Methionine-enkephalin (MET) modulates various functions of macrophages related to both immune and inflammatory reactions in a naloxone reversible manner, suggesting that opioid receptors are involved in the regulation of macrophage activity. Since an endogenous opioid ligand might interact with more than one type of opioid receptor, the receptor interaction determines its effect on a particular function.

METHODS

In the present study we have investigated the involvement of different opioid receptor types/subtypes in MET-induced modulation of H(2)O(2) and NO production in macrophages.
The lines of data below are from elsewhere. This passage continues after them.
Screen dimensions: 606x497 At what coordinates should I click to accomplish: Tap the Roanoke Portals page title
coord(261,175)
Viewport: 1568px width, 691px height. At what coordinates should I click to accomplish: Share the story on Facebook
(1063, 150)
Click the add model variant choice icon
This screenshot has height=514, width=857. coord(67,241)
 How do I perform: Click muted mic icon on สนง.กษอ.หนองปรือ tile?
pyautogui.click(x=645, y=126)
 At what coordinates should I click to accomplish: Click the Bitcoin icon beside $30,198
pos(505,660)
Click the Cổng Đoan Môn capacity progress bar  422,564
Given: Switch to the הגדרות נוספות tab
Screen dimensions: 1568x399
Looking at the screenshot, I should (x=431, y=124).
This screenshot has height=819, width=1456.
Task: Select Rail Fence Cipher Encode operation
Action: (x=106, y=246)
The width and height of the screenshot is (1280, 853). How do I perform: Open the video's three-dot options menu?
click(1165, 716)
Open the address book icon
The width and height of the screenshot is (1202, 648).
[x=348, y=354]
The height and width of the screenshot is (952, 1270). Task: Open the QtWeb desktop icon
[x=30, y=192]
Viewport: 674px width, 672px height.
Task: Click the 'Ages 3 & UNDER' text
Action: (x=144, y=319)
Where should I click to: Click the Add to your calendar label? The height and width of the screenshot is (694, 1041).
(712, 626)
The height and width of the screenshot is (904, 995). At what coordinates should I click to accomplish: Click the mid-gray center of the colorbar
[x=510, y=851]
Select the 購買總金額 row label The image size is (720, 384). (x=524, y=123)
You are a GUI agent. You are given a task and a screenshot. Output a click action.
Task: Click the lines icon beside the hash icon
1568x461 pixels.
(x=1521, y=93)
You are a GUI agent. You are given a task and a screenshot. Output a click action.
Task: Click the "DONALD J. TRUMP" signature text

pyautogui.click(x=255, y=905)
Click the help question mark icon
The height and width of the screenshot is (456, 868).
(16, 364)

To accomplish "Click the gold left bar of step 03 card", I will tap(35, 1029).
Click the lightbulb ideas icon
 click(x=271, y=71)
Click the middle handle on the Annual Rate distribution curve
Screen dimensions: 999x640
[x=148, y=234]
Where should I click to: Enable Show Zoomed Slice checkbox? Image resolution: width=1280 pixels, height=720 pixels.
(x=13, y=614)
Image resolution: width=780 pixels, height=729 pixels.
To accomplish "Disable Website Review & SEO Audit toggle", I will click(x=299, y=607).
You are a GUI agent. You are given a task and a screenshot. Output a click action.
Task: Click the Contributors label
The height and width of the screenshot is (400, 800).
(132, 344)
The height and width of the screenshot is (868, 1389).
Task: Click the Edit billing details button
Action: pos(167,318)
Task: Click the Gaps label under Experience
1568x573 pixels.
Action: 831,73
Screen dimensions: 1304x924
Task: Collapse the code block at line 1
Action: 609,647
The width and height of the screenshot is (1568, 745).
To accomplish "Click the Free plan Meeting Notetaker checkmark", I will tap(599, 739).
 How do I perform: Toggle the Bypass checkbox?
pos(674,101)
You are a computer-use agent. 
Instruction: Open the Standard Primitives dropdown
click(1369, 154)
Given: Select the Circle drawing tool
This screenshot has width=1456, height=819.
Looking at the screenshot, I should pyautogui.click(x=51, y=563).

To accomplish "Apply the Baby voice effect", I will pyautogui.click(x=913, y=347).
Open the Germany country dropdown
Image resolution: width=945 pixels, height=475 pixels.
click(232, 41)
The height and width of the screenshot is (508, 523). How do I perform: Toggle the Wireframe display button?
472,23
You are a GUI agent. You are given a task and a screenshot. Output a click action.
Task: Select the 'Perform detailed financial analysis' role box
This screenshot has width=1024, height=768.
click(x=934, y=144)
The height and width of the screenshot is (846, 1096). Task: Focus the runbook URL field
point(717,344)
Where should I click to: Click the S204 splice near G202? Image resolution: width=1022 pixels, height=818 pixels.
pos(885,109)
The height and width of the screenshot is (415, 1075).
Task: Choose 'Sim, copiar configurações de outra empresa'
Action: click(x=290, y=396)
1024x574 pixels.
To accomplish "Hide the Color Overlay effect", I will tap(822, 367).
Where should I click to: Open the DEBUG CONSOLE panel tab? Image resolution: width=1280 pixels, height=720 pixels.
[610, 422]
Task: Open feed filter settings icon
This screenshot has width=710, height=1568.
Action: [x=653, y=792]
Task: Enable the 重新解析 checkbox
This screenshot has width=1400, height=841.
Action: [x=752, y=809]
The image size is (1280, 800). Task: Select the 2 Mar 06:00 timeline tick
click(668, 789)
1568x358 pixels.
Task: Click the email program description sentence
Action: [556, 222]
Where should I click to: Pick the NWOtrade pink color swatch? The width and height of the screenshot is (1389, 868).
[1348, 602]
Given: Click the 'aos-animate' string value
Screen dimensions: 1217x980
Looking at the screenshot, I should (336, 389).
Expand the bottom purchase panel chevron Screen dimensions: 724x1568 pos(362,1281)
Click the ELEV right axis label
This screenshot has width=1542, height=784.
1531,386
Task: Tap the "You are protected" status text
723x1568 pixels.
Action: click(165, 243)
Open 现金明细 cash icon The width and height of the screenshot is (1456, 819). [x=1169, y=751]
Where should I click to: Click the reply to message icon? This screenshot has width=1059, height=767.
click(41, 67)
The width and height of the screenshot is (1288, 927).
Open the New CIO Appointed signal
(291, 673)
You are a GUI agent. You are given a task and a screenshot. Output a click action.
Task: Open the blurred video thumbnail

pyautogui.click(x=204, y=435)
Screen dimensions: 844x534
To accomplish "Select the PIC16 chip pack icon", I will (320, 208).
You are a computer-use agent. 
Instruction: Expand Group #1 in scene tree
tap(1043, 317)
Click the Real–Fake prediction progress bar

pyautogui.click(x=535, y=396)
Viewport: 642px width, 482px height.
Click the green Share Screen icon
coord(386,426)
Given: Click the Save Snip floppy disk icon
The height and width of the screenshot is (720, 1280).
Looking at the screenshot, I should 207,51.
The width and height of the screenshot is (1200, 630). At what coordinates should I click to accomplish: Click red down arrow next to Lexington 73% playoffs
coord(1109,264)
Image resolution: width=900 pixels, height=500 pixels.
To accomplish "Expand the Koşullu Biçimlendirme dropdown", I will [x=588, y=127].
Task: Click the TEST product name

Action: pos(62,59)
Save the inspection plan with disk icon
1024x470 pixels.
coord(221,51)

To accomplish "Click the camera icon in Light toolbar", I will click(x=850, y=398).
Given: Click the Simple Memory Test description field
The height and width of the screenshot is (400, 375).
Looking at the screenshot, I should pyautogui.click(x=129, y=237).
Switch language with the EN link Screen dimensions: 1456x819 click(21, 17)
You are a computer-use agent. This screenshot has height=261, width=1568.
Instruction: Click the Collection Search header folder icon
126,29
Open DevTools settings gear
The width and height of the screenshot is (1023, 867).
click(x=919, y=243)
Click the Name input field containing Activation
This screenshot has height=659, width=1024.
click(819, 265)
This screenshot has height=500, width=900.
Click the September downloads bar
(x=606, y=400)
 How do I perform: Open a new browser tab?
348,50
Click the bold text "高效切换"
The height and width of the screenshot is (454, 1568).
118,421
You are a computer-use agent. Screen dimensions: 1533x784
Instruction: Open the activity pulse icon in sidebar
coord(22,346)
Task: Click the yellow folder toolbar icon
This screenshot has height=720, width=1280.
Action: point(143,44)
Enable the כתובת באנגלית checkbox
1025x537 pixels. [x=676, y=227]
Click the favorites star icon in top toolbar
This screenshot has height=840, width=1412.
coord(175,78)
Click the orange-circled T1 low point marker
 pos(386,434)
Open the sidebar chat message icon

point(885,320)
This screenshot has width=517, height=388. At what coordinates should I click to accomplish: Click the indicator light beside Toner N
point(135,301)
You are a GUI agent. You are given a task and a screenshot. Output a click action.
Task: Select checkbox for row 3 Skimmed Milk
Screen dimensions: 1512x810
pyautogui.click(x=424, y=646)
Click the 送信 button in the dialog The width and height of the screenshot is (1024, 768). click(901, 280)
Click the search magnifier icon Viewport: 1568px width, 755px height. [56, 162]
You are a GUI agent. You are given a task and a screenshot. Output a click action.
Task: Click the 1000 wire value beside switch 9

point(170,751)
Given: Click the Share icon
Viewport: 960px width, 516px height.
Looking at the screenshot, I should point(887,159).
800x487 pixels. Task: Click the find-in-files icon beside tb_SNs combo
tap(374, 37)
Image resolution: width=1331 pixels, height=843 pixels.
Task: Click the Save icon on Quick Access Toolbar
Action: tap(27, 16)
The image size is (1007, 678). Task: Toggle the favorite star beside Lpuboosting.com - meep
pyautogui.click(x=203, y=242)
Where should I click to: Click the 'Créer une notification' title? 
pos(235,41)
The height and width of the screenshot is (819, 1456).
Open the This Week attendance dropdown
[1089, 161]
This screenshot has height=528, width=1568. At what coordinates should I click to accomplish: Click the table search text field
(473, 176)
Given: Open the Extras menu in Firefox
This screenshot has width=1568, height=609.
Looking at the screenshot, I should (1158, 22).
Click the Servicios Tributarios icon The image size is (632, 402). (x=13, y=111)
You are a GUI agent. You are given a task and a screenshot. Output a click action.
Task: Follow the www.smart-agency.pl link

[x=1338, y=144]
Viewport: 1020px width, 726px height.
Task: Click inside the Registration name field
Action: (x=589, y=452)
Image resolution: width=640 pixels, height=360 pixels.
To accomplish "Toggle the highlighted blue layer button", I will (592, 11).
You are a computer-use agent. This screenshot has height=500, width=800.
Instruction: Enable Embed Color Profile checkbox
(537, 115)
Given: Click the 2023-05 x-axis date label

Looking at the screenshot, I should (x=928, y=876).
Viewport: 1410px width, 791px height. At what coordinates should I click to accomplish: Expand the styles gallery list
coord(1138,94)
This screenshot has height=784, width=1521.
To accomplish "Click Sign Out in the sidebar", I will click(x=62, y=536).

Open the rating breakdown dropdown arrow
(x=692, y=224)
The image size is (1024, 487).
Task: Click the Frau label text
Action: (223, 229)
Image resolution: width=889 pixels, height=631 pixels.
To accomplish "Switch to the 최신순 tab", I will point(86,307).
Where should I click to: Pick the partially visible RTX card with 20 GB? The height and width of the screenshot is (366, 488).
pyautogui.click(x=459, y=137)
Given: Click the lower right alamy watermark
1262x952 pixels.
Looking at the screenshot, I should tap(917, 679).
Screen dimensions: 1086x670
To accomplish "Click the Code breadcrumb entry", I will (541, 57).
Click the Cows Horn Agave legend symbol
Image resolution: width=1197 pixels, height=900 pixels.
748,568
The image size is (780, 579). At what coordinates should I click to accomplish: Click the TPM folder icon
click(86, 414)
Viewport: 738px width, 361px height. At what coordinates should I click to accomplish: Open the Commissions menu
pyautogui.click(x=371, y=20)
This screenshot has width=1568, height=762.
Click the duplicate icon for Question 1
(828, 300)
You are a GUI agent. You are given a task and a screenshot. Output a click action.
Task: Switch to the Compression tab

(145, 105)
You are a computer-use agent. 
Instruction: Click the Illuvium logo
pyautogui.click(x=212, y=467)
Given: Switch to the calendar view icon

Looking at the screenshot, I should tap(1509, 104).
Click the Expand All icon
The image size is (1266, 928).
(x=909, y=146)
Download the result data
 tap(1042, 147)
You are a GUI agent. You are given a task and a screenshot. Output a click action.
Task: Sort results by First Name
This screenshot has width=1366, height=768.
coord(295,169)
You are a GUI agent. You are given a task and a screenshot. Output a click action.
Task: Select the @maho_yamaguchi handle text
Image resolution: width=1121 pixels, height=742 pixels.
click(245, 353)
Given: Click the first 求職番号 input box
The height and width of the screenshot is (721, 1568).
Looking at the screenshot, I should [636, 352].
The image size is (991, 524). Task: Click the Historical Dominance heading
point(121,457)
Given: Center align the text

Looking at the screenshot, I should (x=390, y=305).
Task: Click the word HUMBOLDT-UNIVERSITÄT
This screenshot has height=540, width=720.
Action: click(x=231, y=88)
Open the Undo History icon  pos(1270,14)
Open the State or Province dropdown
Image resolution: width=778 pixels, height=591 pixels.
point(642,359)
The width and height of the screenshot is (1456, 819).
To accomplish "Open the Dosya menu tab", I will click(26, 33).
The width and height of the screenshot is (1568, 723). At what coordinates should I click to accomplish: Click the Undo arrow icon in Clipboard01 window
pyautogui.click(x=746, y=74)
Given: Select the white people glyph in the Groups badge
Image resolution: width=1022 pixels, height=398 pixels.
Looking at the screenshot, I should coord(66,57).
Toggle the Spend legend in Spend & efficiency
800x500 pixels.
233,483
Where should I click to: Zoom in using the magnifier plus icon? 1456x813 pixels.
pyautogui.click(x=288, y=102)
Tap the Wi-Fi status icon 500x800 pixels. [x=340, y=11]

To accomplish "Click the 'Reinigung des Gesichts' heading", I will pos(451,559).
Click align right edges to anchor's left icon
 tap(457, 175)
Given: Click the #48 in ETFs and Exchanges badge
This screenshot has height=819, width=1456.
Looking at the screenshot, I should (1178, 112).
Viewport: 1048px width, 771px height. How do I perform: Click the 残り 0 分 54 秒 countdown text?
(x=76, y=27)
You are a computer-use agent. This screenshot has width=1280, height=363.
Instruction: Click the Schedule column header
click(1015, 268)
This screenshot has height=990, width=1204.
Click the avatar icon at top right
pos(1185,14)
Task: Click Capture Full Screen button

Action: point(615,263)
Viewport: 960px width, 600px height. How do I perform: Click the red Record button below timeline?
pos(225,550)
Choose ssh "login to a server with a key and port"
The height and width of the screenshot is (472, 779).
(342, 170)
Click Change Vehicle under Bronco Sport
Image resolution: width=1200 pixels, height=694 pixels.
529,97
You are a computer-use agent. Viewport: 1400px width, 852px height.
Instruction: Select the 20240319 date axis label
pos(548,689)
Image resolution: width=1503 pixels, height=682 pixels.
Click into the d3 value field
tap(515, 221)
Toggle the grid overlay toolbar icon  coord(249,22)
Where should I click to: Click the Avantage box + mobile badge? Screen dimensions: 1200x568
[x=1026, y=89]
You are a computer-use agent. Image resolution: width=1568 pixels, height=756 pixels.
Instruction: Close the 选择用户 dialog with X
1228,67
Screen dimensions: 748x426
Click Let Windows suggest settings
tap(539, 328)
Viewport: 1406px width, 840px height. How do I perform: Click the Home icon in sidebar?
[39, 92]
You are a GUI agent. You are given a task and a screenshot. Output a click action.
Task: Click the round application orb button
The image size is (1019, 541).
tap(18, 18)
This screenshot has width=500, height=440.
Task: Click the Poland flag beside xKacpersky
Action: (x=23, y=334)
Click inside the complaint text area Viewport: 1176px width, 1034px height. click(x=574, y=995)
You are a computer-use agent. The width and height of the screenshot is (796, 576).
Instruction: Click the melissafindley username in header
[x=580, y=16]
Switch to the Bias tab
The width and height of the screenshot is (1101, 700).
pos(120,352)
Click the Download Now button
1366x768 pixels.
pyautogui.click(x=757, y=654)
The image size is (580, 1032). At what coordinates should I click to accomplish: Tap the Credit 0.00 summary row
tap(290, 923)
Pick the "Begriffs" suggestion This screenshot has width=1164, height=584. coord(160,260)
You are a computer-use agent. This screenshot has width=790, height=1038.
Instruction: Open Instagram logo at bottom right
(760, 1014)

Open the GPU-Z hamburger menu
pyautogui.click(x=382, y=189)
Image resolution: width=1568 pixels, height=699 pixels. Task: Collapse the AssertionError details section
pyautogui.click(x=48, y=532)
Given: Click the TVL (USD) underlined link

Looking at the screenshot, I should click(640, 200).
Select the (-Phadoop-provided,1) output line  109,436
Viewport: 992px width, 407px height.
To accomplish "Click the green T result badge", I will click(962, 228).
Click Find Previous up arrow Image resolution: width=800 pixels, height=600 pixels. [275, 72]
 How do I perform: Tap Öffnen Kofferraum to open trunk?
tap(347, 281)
Thioglycollate-elicited or resident rat peritoneal macrophages were treated in vitro with MET and/or specific antagonists of delta(1,2), delta(1), delta(2), mu and kappa opioid receptors.

RESULTS

MET increased H(2)O(2)production in phorbol myristate acetate-stimulated rat peritoneal macrophages mainly through delta(1) opioid receptor. MET also enhanced NO production in rat peritoneal macrophages stimulated with lipopolysaccharide through delta(1) and mu opioid receptors. The blockade of mu and kappa receptor facilitated a potentiating effect of MET on H(2)O(2) release, and blockade of kappa receptor further raised the MET-induced increase of NO production in macrophages.

CONCLUSION

It is concluded that both negative and positive functional interaction between delta, mu and kappa opioid receptors regulate the influence of MET on H(2)O(2) and NO production in rat peritoneal macrophages.